Istruzione assegnata A: Riproduca fedelmente il passo dell'estratto su Gaza che va da "Naturalmente, potete essere" fino a "combattere il terrorismo?" compreso.
Istruzione assegnata B: Come si chiama il Ministro degli Esteri israeliano citato nell'estratto su Gaza?

Estratto del testo:
============================================================

Naturalmente, potete essere d’accordo con tutto ciò e dire che la colpa è dell’organizzazione “terrorista” Hamas. Potete dire che anche se tutto ciò è proibito dal diritto internazionale si tratta di misure necessarie alla sicurezza di Israele. O potete chiedere: in che senso proibire i giocattoli vuol dire combattere il terrorismo?
Naturalmente, potete rimanere sconvolti, come Mary Robinson dopo la guerra [del 2008-9]: “La loro intera civiltà è stata distrutta, non esagero…è quasi incredibile che il mondo non se ne curi mentre accade tutto ciò”. O potete credere al Ministro degli Esteri israeliano Avigdor Lieberman: “A Gaza non c’è una crisi umanitaria. Nonostante i crimini di guerra di Hamas contro i cittadini israeliani…Israele continua a rispondere nel modo più umano possibile”.

============================================================

Dati forniti:
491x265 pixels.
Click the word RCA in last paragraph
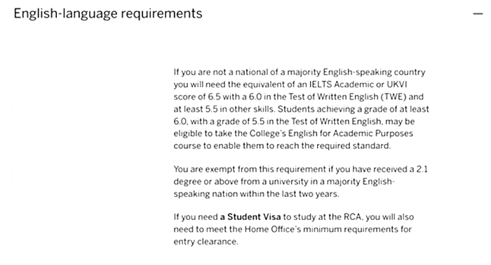[x=352, y=217]
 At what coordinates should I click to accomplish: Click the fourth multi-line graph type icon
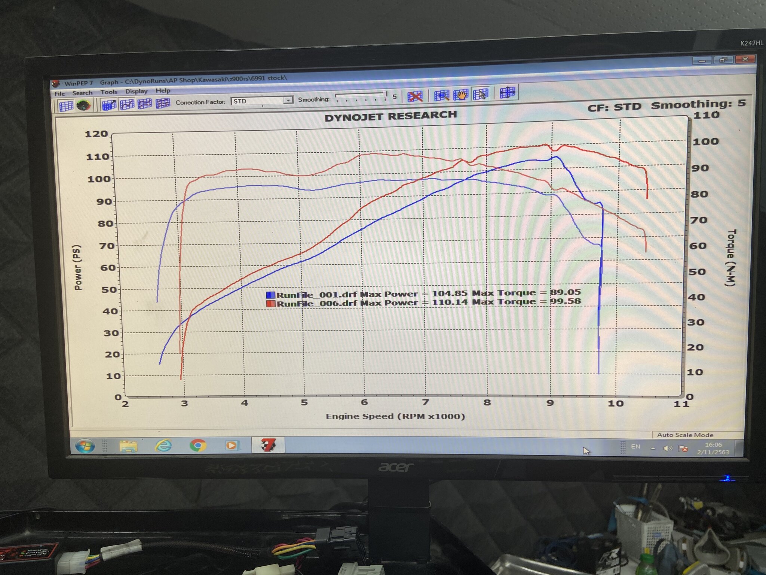click(x=163, y=103)
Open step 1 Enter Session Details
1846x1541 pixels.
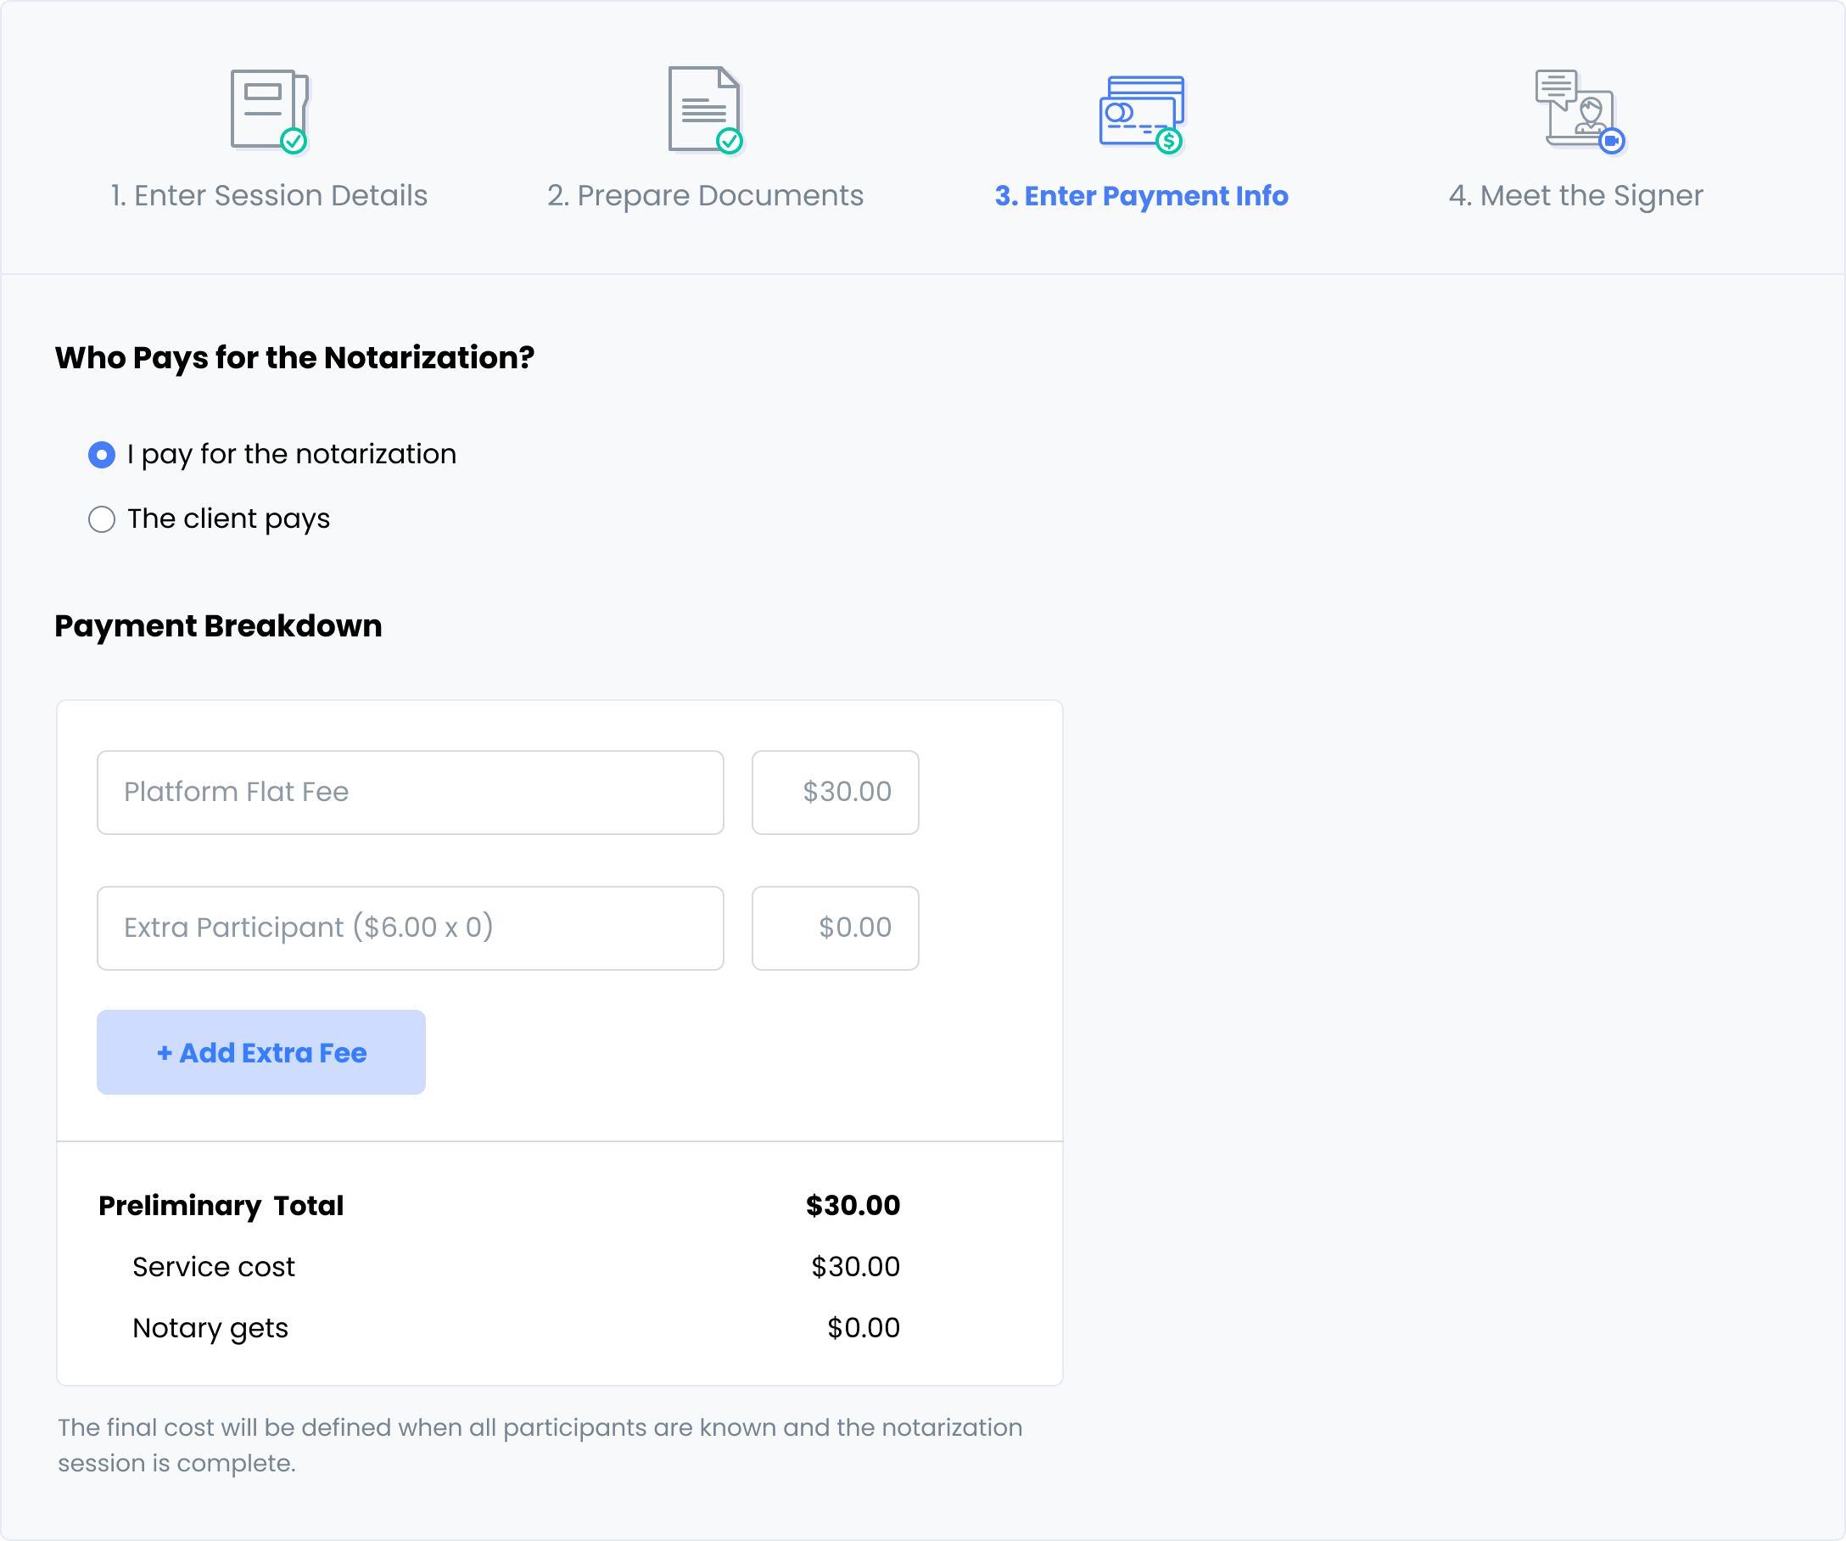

============================================================

Risposta corretta A:
Naturalmente, potete essere d’accordo con tutto ciò e dire che la colpa è dell’organizzazione “terrorista” Hamas. Potete dire che anche se tutto ciò è proibito dal diritto internazionale si tratta di misure necessarie alla sicurezza di Israele. O potete chiedere: in che senso proibire i giocattoli vuol dire combattere il terrorismo?

Risposta corretta B: Avigdor Lieberman.